Emerging growth company ¨
If an emerging growth company, indicate by check
mark if the registrant has elected not to use the extended transition period for complying with any new or revised financial accounting
standards provided pursuant to Section 13(a) of the Exchange Act. ¨
Item 2.05 Costs Associated with Exit or Disposal Activities.
On March 28, 2023, Lucid Group, Inc. (the “ Company ”)
announced a restructuring plan (the “ Plan ”) intended to reduce the Company’s operating expenses in response
to evolving business needs and productivity improvements through a reduction of the Company’s current employee workforce by
approximately 1,300 employees, or approximately 18%. The Company expects to substantially complete the Plan by the end of the second quarter
of 2023, subject to local law and consultation requirements.
The Company estimates that it will incur a total of approximately $24
million to $30 million in charges in connection with the Plan, which consist primarily of charges related to employee transition, severance
payments, employee benefits, and stock-based compensation. The Company expects that charges of approximately $22 million to $28 million
will be recognized primarily in the first quarter of 2023, with the majority of such charges anticipated to be paid by the end of the
second quarter of 2023. Substantially all of these charges are expected to result in cash expenditures. The charges related to stock-based
compensation are not expected to be material.
T he
estimates of the charges and expenditures that the Company expects to incur in connection with the Plan, and the timing thereof, are subject
to a number of assumptions, including local law requirements in various jurisdictions, and actual amounts may differ materially from estimates.
The Company may also incur other charges or cash expenditures not currently contemplated due to unanticipated events that may occur, including
in connection with the implementation of the Plan.
Item 7.01 Regulation FD Disclosure.
On March 28, 2023, Peter Rawlinson, the Company’s Chief
Executive Officer and Chief Technology Officer, sent an email to the Company’s employees regarding the Plan. A copy of the email
is attached as Exhibit 99.1 to this Current Report on Form 8-K and are incorporated by reference herein.
The
information contained in this Item 7.01 and Exhibit 99.1 attached hereto is being furnished and shall not be deemed “filed”
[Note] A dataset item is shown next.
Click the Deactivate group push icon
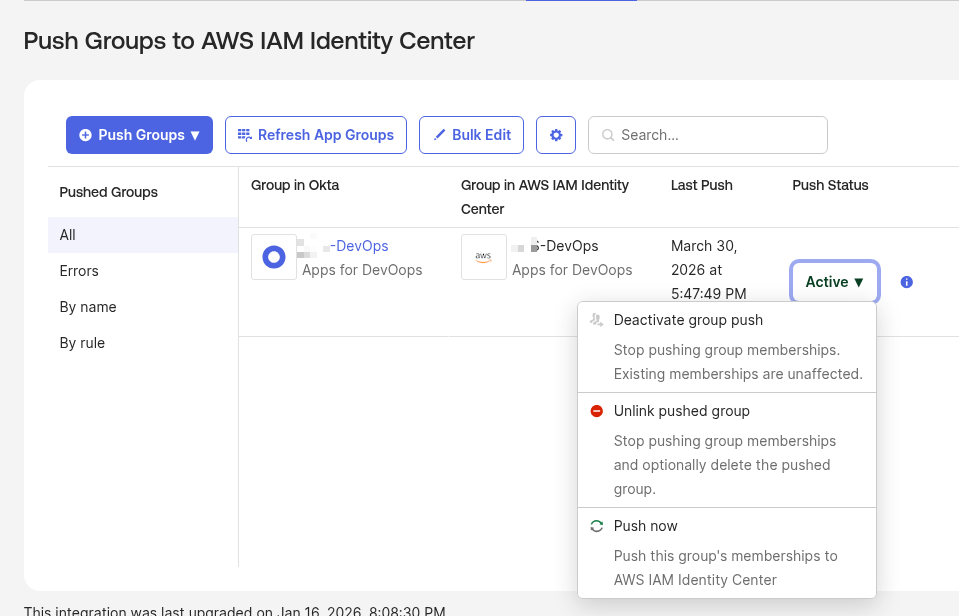Image resolution: width=959 pixels, height=616 pixels. (x=597, y=320)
for purposes of Section 18 of the Securities Exchange Act of 1934, as amended (the “ Exchange Act ”),
and shall not be deemed incorporated by reference in any filing under the Securities Act of 1933, as amended, or the Exchange Act, except
as expressly set forth by specific reference in such filing
Forward-Looking Statements
This
report includes “forward-looking statements” within the meaning of the “safe harbor” provisions of the United
States Private Securities Litigation Reform Act of 1995. Forward-looking statements may be identified by the use of words such as “estimate,”
“plan,” “project,” “forecast,” “intend,” “will,” “shall,” “expect,”
“anticipate,” “believe,” “seek,” “target,” “continue,” “could,”
“may,” “might,” “possible,” “potential,” “predict” or other similar expressions
that predict or indicate future events or trends or that are not statements of historical matters. These forward-looking statements include,
but are not limited to, statements regarding plans and expectations regarding the Plan, including timing of implementation, estimates
of the charges and expenditures, the estimated timing of incurrence of such charges and expenditures, the Company’s business plans,
including timing of the launch of the Gravity SUV and the plans regarding global expansion, the Company’s ability to manage costs
and expenses, and the promise of the Company’s technology. These statements are based on various assumptions, whether or
not identified in this report, and on the current expectations of the Company’s management. These forward-looking statements are
not intended to serve as, and must not be relied on by any investor as, a guarantee, an assurance, or a definitive statement of fact or
probability. Actual events and circumstances are difficult or impossible to predict and may differ from these forward-looking statements.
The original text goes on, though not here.